=== DATA ENTRIES ===
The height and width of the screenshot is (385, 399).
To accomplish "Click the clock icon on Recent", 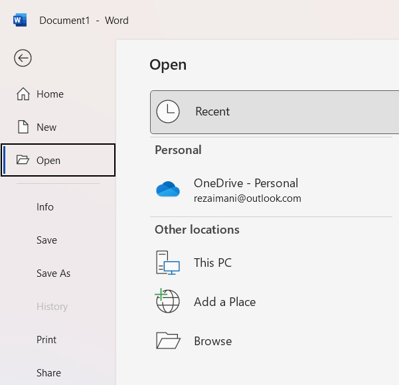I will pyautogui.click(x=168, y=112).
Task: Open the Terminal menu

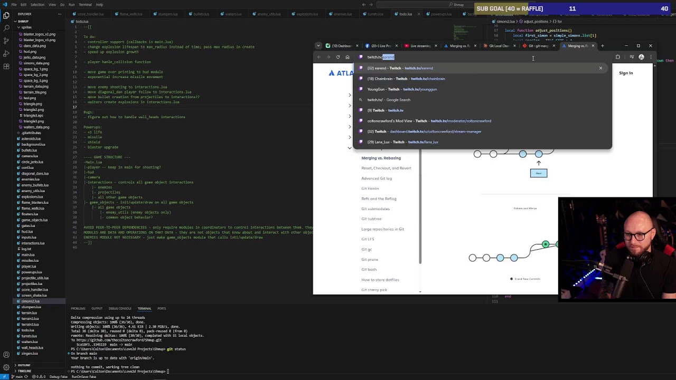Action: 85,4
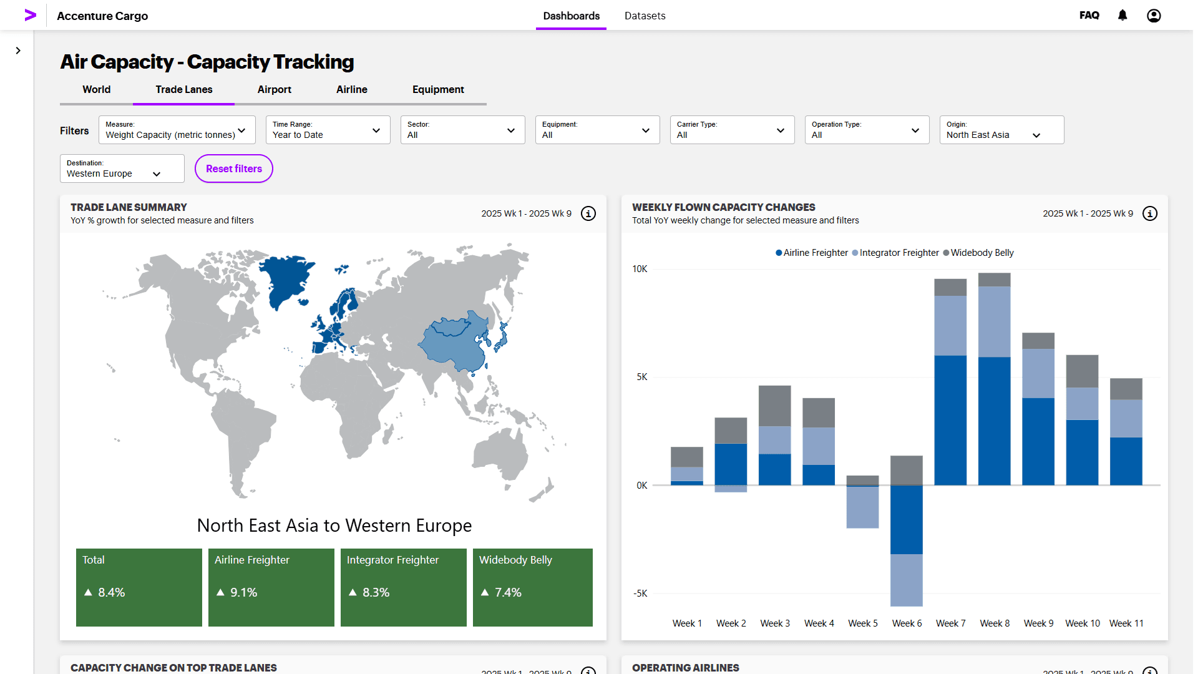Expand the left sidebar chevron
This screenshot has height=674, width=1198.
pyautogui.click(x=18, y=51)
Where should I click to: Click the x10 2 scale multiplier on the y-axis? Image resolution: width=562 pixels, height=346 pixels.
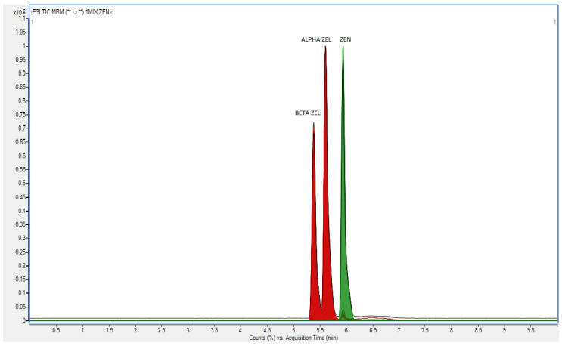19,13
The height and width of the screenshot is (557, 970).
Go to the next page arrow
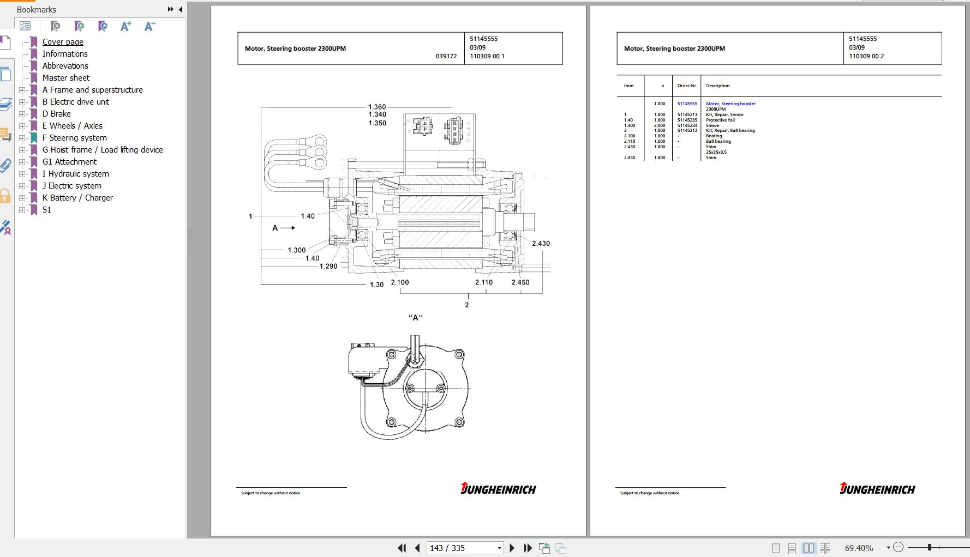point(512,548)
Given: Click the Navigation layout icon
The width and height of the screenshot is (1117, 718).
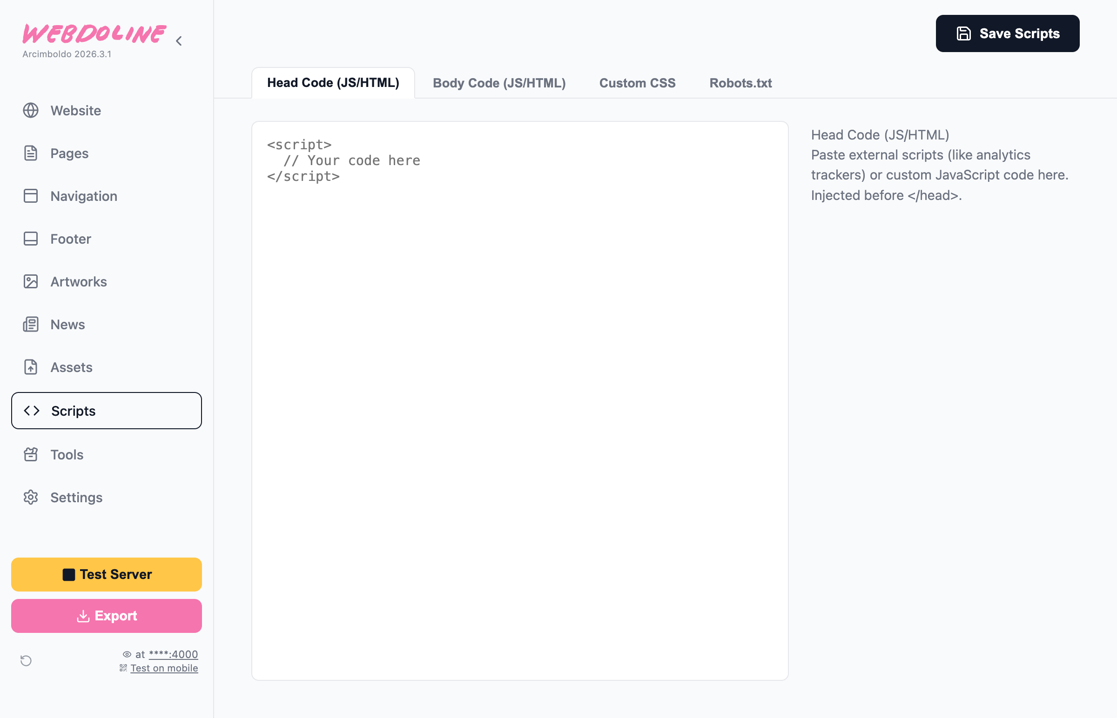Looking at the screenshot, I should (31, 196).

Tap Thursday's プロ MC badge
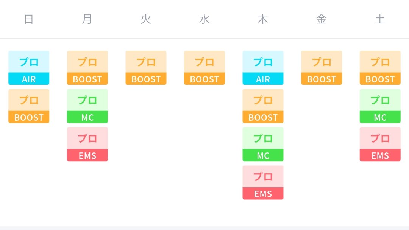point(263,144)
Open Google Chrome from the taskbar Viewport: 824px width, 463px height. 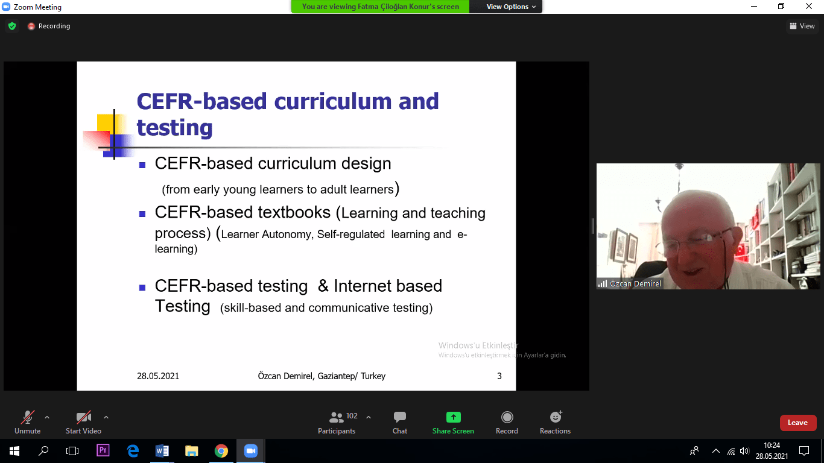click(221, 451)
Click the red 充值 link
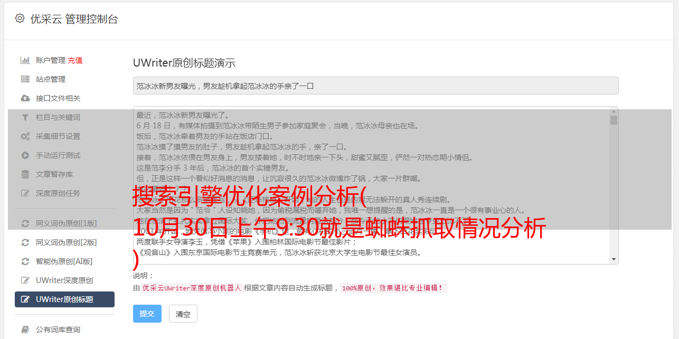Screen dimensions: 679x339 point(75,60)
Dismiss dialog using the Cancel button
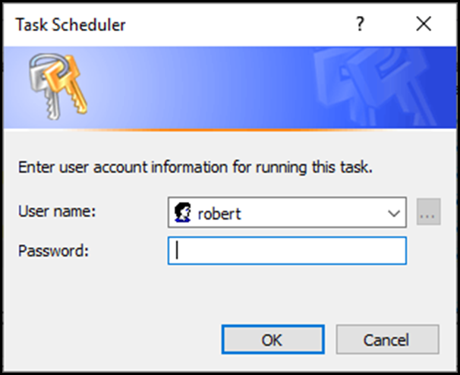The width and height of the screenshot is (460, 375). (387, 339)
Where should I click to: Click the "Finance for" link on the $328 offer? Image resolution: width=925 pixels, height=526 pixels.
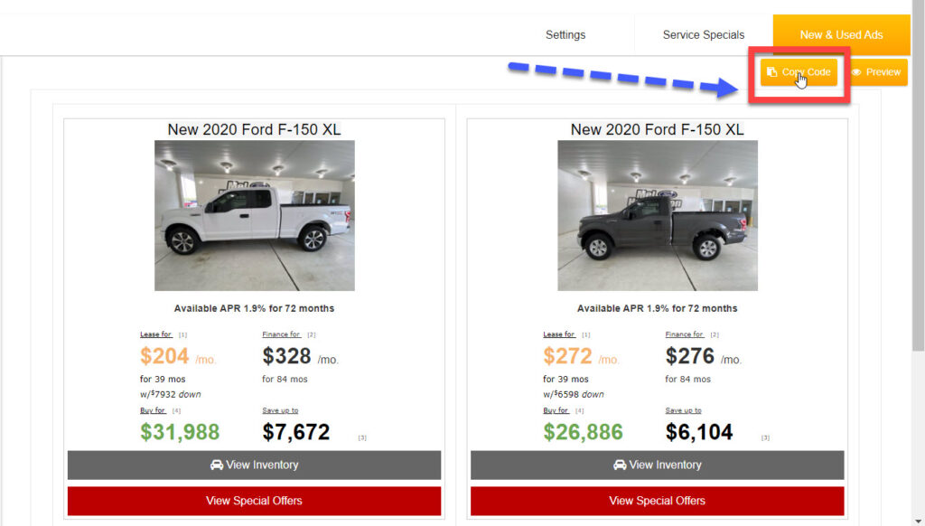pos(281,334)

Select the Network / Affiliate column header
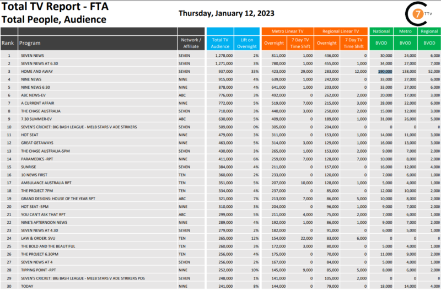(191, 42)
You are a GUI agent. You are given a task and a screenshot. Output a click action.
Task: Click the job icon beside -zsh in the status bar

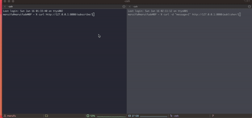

=== WHAT IS EXPECTED ===
Copy out the records word for word, everything from the line containing "Click the red 充值 link" down to the end of the records, and leave the pictures out of your answer.

=== EXERCISE ANSWER ===
Click the red 充值 link
Screen dimensions: 679x339 point(75,60)
Dismiss dialog using the Cancel button
The width and height of the screenshot is (460, 375). (387, 339)
Where should I click to: Click the "Finance for" link on the $328 offer? Image resolution: width=925 pixels, height=526 pixels.
pos(281,334)

Select the Network / Affiliate column header
(191, 42)
You are a GUI agent. You are given a task and a screenshot. Output a click action.
Task: Click the job icon beside -zsh in the status bar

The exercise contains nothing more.